DATASET RECORDS below:
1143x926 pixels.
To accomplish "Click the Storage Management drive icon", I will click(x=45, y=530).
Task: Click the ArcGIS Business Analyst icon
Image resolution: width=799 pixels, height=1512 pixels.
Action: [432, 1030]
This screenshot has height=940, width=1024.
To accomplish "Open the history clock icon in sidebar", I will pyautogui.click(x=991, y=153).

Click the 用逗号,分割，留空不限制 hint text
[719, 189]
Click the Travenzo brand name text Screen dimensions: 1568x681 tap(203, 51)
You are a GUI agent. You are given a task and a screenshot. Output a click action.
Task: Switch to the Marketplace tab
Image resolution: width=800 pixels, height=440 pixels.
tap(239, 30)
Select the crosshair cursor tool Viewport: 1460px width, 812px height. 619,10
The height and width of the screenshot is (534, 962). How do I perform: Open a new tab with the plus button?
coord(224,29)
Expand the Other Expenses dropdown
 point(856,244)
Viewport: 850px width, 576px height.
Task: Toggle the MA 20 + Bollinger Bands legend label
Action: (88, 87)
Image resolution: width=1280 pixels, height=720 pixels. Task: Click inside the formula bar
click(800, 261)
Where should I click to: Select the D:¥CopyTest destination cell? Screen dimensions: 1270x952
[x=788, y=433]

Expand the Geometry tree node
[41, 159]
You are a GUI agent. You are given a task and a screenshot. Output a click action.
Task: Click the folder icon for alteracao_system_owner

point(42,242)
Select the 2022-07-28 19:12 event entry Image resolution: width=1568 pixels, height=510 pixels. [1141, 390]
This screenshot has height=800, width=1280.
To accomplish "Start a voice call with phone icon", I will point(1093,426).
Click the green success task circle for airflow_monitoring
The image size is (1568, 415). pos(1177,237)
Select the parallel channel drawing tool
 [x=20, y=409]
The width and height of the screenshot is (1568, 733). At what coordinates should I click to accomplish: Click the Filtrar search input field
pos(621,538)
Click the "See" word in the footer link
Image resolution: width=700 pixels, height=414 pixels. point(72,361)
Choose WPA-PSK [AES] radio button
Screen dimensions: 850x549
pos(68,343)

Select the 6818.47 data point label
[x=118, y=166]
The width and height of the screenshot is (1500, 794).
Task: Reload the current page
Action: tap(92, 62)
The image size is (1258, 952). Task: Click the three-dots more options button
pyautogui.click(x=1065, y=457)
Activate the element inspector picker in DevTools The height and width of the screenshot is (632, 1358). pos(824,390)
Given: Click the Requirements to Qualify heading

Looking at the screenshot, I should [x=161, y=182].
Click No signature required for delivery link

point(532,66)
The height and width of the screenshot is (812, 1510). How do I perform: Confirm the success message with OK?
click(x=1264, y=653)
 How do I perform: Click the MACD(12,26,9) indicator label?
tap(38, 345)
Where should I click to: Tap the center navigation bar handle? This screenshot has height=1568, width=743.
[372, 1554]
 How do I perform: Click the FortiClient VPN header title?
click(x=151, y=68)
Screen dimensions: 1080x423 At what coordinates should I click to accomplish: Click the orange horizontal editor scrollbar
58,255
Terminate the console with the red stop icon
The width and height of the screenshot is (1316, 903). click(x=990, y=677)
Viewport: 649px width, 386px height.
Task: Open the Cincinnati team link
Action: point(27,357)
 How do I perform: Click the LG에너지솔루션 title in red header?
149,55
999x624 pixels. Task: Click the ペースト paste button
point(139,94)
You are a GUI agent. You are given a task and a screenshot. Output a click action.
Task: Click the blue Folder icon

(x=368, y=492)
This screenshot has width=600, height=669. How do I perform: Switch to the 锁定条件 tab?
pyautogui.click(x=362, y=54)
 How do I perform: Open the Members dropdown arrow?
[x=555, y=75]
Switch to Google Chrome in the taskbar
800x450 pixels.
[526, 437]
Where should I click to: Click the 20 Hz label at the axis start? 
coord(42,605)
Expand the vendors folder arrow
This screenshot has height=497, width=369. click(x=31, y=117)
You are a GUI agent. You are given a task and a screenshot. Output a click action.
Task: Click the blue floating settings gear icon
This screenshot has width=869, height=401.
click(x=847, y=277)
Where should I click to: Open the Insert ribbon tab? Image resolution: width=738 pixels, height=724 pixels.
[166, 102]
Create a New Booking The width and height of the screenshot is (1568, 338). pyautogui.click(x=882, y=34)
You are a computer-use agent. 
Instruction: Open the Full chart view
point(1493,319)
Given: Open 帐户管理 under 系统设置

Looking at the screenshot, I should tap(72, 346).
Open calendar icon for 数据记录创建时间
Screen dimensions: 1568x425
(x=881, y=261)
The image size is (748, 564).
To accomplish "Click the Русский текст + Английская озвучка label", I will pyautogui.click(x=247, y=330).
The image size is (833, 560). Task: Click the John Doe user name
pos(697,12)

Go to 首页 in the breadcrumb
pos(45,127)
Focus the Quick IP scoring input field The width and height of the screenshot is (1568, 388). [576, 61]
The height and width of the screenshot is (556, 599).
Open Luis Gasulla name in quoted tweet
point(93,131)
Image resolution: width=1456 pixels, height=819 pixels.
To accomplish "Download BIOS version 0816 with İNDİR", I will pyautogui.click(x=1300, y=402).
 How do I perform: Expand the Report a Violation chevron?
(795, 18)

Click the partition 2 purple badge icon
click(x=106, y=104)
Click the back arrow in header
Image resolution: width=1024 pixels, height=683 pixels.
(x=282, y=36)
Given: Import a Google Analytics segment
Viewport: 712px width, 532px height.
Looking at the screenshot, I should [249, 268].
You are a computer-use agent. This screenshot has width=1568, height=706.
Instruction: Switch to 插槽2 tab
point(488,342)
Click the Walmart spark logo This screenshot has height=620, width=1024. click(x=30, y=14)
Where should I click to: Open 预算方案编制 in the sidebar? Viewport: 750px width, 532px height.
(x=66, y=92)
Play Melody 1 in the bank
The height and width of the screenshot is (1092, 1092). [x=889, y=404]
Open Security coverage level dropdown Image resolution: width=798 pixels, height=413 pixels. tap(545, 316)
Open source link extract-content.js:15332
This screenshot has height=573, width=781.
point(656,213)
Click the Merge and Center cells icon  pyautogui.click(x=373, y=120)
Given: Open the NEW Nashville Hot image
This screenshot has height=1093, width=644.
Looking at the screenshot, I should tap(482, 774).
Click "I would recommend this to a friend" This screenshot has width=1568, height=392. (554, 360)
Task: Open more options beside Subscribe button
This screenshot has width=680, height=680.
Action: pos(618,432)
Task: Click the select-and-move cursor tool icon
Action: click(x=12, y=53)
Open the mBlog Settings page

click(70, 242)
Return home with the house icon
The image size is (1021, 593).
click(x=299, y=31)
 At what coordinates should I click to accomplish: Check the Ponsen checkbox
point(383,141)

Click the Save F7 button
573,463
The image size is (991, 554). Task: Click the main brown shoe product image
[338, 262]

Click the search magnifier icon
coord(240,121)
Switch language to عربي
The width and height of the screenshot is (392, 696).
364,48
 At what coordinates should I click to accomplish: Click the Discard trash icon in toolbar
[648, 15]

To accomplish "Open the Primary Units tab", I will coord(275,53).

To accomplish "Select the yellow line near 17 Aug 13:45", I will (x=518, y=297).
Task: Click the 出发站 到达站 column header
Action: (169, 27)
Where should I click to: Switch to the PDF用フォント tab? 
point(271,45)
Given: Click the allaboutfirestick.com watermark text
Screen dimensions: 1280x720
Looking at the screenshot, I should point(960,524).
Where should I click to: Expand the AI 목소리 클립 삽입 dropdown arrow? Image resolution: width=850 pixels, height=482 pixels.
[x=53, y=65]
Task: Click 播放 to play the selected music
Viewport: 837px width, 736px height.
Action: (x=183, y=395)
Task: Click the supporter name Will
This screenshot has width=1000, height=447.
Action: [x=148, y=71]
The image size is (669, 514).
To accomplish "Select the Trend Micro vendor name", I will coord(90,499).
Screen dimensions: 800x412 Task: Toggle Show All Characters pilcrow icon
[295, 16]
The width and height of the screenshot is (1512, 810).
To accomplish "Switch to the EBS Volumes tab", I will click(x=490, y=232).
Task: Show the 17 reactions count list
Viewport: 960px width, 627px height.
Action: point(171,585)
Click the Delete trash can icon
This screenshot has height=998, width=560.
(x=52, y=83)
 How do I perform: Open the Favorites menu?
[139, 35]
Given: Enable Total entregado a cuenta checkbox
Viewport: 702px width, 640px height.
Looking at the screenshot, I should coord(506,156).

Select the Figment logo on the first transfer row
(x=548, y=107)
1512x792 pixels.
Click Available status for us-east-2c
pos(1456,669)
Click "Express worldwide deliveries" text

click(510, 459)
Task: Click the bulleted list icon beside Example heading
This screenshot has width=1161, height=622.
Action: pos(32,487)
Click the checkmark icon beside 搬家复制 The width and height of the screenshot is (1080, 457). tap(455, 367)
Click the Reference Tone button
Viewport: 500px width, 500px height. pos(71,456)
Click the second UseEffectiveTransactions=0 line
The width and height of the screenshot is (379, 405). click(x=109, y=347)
End of DATASET RECORDS.
ASSIGNMENT:
Read through the entries above and copy each line that has the string "list" in it.

EXERCISE ANSWER:
Task: Show the 17 reactions count list
Task: Click the bulleted list icon beside Example heading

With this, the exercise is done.